[Pixel coordinate grounding data]
☆ ☆ ☆
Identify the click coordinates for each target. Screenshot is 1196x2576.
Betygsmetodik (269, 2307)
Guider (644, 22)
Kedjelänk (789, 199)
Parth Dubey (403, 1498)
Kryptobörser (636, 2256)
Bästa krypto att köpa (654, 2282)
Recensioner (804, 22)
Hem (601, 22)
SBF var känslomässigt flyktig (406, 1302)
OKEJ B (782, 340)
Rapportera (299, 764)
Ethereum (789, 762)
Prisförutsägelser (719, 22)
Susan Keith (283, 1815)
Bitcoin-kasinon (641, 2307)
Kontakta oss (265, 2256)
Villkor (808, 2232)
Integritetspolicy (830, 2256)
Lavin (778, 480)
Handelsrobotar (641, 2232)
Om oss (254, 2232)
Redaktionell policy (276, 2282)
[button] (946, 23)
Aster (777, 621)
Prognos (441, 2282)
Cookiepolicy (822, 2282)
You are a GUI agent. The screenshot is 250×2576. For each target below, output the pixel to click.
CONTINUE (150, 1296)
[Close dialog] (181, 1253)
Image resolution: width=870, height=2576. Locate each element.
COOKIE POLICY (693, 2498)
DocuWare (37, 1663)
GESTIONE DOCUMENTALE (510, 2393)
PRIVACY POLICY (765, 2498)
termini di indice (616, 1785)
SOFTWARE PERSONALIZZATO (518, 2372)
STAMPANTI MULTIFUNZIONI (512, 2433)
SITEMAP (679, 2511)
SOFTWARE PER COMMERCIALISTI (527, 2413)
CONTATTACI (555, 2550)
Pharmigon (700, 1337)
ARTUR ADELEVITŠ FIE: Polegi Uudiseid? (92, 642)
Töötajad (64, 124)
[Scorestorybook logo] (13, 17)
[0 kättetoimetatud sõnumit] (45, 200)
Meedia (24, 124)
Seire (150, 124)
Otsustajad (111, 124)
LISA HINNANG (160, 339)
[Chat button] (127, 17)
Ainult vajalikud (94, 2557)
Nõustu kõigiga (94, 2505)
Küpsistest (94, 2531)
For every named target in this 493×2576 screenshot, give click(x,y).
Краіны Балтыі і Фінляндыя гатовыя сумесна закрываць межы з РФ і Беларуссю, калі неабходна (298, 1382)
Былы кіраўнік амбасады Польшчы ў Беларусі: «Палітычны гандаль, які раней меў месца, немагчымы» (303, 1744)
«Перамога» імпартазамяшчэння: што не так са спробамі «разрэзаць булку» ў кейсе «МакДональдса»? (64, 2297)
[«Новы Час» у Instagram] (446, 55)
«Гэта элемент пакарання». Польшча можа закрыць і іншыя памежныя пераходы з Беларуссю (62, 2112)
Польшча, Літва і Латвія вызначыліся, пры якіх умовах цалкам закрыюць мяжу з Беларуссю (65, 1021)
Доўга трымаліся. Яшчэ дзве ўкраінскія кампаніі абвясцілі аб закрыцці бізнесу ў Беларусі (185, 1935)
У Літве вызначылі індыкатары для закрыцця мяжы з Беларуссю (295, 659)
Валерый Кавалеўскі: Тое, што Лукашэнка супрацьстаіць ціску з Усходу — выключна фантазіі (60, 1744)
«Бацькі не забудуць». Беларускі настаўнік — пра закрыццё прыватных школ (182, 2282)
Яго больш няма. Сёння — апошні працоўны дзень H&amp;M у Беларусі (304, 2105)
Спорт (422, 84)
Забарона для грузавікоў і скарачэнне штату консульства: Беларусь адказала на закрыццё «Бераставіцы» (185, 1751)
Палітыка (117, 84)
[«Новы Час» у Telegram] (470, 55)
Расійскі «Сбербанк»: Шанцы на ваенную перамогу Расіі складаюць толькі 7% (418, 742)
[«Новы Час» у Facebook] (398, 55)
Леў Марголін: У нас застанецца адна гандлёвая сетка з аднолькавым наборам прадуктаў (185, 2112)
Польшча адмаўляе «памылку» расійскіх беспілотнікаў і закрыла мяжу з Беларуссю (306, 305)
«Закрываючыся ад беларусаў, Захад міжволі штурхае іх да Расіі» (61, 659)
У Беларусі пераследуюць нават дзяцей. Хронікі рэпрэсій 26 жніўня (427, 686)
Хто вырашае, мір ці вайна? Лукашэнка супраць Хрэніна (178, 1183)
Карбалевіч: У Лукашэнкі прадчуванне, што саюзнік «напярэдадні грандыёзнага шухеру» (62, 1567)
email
☆ ☆ ☆
TRY IT =
All lines above that hold the string "Беларусі" should be copied.

YOUR SOLUTION =
Былы кіраўнік амбасады Польшчы ў Беларусі: «Палітычны гандаль, які раней меў месца, немагчымы» (303, 1744)
Доўга трымаліся. Яшчэ дзве ўкраінскія кампаніі абвясцілі аб закрыцці бізнесу ў Беларусі (185, 1935)
Яго больш няма. Сёння — апошні працоўны дзень H&amp;M у Беларусі (304, 2105)
У Беларусі пераследуюць нават дзяцей. Хронікі рэпрэсій 26 жніўня (427, 686)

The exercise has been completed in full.